The EU, in light of these well-known, long-standing concerns, had hoped that the Informal Business Climate Dialogue would lead to solving the existing trade irritants. However, these expectations could not be realized: the Ukrainian side was not in a position to offer complete solution to any of the EU's concerns. The maximum that was promised is that the Ukraine authorities would continue in the coming period the internal reflections about possible solutions. Once this process will be over, the Ukrainian side would send its specific proposals to the EU as a basis for further bilateral consultations.
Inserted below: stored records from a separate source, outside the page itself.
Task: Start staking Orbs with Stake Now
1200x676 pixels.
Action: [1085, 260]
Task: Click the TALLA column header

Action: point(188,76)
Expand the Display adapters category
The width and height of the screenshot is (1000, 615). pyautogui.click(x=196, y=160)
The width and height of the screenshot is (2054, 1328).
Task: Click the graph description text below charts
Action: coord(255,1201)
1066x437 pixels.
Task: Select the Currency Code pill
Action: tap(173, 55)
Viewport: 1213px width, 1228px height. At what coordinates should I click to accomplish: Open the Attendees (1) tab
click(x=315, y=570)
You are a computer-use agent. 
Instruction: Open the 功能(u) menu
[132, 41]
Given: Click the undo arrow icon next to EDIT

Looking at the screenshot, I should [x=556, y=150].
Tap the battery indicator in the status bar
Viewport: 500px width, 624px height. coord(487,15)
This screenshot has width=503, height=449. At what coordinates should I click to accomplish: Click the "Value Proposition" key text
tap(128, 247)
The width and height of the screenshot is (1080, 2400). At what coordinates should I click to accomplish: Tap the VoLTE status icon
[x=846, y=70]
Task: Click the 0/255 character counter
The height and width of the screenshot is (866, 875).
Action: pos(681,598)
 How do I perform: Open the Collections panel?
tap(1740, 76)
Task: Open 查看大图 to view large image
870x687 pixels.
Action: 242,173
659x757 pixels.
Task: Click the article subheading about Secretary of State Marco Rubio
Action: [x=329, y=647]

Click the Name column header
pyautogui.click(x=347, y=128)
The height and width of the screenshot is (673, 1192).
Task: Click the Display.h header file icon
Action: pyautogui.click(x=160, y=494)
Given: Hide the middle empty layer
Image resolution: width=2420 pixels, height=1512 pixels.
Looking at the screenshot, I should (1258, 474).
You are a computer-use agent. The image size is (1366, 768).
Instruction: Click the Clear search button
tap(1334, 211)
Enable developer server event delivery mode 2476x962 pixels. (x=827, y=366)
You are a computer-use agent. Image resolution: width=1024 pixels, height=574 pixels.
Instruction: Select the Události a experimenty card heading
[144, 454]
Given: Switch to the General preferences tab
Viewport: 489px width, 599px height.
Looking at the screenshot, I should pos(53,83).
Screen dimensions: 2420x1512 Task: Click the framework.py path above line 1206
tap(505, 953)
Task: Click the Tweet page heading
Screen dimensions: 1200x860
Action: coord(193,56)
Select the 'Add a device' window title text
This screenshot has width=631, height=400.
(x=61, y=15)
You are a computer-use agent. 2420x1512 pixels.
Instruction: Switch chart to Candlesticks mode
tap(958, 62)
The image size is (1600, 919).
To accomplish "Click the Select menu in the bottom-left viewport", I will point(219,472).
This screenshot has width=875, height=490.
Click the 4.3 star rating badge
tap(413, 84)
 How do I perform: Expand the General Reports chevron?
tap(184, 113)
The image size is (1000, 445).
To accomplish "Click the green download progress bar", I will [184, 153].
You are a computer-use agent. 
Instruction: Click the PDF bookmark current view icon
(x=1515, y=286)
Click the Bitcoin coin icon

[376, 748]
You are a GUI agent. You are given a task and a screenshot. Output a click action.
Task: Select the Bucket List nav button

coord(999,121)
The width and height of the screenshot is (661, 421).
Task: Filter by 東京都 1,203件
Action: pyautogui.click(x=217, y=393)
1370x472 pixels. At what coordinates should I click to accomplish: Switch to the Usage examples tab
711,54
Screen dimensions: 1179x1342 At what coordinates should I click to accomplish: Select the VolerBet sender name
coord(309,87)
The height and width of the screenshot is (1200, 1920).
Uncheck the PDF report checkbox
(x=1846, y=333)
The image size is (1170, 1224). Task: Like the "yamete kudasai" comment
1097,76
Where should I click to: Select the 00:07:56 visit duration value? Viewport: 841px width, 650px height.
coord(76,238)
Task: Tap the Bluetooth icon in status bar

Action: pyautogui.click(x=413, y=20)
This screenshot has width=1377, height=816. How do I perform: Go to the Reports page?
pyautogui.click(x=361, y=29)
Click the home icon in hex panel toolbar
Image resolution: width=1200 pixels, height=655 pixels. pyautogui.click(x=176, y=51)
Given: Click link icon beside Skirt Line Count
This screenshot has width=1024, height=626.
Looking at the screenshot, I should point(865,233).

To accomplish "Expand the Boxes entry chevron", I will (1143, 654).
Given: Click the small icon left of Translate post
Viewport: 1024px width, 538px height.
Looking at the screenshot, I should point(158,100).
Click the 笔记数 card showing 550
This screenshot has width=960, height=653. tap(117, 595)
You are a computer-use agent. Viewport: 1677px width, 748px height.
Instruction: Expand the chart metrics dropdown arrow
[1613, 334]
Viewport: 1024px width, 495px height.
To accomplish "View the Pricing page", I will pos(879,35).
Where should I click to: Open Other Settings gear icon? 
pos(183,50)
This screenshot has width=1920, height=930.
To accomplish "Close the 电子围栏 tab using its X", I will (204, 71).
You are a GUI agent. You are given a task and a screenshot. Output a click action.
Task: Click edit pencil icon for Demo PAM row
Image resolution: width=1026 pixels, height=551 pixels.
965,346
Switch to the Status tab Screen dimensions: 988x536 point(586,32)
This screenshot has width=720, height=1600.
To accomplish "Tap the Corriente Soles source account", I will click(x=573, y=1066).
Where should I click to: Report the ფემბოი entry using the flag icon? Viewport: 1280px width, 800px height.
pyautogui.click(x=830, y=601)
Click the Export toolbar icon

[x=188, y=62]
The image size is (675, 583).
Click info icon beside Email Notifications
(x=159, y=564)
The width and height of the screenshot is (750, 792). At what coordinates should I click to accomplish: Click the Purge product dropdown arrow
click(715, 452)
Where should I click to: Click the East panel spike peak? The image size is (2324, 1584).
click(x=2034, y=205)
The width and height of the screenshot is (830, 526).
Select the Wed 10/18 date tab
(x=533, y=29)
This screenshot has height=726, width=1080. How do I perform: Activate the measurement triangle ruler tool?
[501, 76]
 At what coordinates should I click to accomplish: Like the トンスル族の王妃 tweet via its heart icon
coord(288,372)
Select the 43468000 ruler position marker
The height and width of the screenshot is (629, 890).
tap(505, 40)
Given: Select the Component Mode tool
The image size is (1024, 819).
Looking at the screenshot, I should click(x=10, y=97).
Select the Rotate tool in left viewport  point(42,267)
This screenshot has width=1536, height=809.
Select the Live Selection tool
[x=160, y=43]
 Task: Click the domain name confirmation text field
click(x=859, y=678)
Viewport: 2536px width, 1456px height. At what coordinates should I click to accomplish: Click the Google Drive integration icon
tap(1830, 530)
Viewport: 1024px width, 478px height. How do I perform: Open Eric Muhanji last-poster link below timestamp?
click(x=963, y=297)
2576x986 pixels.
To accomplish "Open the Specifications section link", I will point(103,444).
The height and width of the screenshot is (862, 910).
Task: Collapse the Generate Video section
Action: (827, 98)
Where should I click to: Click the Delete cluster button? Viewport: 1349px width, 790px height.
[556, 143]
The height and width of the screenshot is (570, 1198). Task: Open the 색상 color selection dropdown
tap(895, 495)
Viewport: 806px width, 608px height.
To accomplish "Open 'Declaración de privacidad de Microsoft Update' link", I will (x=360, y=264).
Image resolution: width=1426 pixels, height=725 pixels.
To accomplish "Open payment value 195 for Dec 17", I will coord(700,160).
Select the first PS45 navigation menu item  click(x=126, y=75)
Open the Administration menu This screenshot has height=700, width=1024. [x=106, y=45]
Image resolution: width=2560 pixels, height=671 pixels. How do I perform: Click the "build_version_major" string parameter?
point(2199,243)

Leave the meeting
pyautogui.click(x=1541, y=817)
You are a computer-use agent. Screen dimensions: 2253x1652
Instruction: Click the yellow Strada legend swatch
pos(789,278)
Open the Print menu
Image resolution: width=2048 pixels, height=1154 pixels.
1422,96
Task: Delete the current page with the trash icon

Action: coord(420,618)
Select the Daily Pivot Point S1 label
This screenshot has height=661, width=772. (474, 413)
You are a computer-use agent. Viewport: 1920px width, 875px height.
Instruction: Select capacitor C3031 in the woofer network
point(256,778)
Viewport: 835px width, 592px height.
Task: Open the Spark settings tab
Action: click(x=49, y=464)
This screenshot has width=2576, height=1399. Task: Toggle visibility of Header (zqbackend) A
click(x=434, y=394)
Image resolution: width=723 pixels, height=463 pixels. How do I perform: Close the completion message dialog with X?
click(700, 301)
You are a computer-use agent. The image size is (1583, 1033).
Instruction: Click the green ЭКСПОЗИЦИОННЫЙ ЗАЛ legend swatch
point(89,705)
The EU side is concerned that the only outcome of the long consultation process is just the promise of further bilateral discussions. There are increasing concerns that the time is running out to find mutually acceptable solutions. Therefore, the EU side trusts that Ukraine will speed up its internal processes and will urgently take the steps necessary to ensure that its trade policies remain within the limitations set both by the international trade rules, as well as by the expected future preferential relationship under the DCFTA. Such early actions would represent a major step towards creating in the economic area a supportive atmosphere for a positive decision about signing the AA/DCFTA. At the same time, these steps would contribute to a major transformation and modernisation of Ukraine economy as a whole. The EU is ready to actively work with Ukraine in order to achieve these goals.